Prednisolone dosage in pemphigus vulgaris

Abstract

To the Editor: We read with great interest the comprehensive CME article by Dr Mutasim in the December 2004 issue of the Journal on the management of autoimmune bullous diseases. The author presented prednisone 1 mg/kg as the first drug to manage pemphigus vulgaris and suggested the addition of adjuvant treatment in case of nonresponse or adverse effects. Although the very high dosage of prednisolone suggested by Lever is no longer recommended, to the best of our knowledge there is not yet a general consensus based on well-designed controlled trials on the optimum dosage schedule of steroids. Ratman in the only relevant controlled trial, compared low-dose (60 mg) versus high-dose (120 mg) prednisolone, but no long-term advantage of the high-dose regimen was noted; his study had a small sample size (only 22 cases were enrolled, 3 of whom had pemphigus foliaceus).

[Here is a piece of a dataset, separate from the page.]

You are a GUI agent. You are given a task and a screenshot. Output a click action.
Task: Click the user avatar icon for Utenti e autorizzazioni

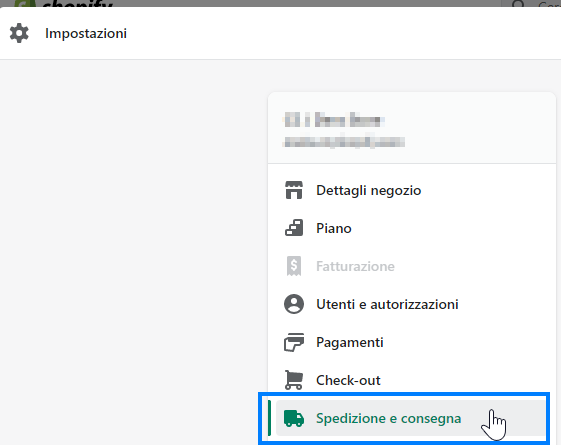[x=294, y=304]
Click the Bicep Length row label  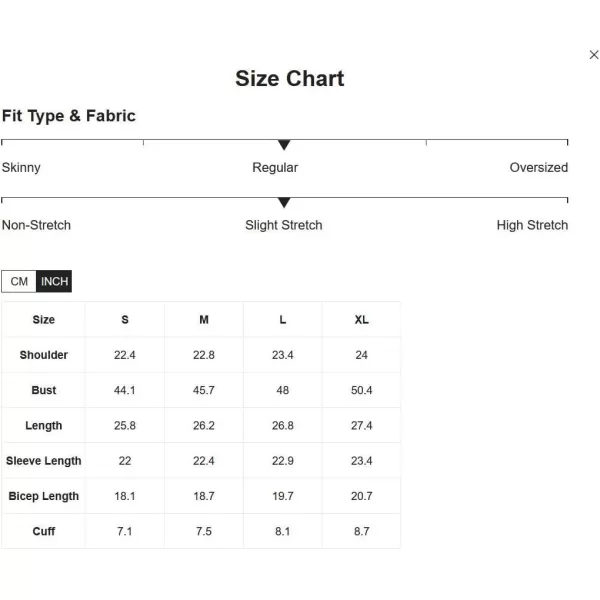pos(44,496)
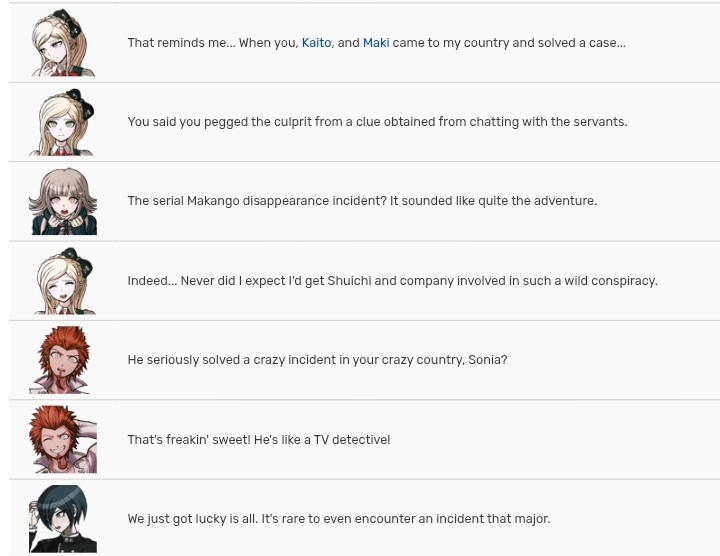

Pemphigus vulgaris has a relatively high prevalence in our country, and in our clinical experience we prefer to start with 2 mg/kg prednisolone combined with an adjuvant drug (eg, azathioprine, mycophenolate mofetil, or cyclophosphamide), especially in moderate to severe cases. The dosage is reduced by 30% after clinical response (usually after 10-14 days), and then tapered by 10 mg/week until 30 mg and slower afterwards. Doses greater than 1 mg/kg are not abandoned in other centers, too, and to the best of our knowledge, even many experts who prefer treating pemphigus with prednisolone 1 mg/kg increase the dosage in a stepwise manner in the case of a lack of response after 5 to 7 days. It appears that until a general consensus based on controlled trials is reached, it is more feasible to still recommend a range of 1 to 2 mg/kg for prednisolone dosage tailored by the clinical severity and the patient’s general health status in pemphigus vulgaris.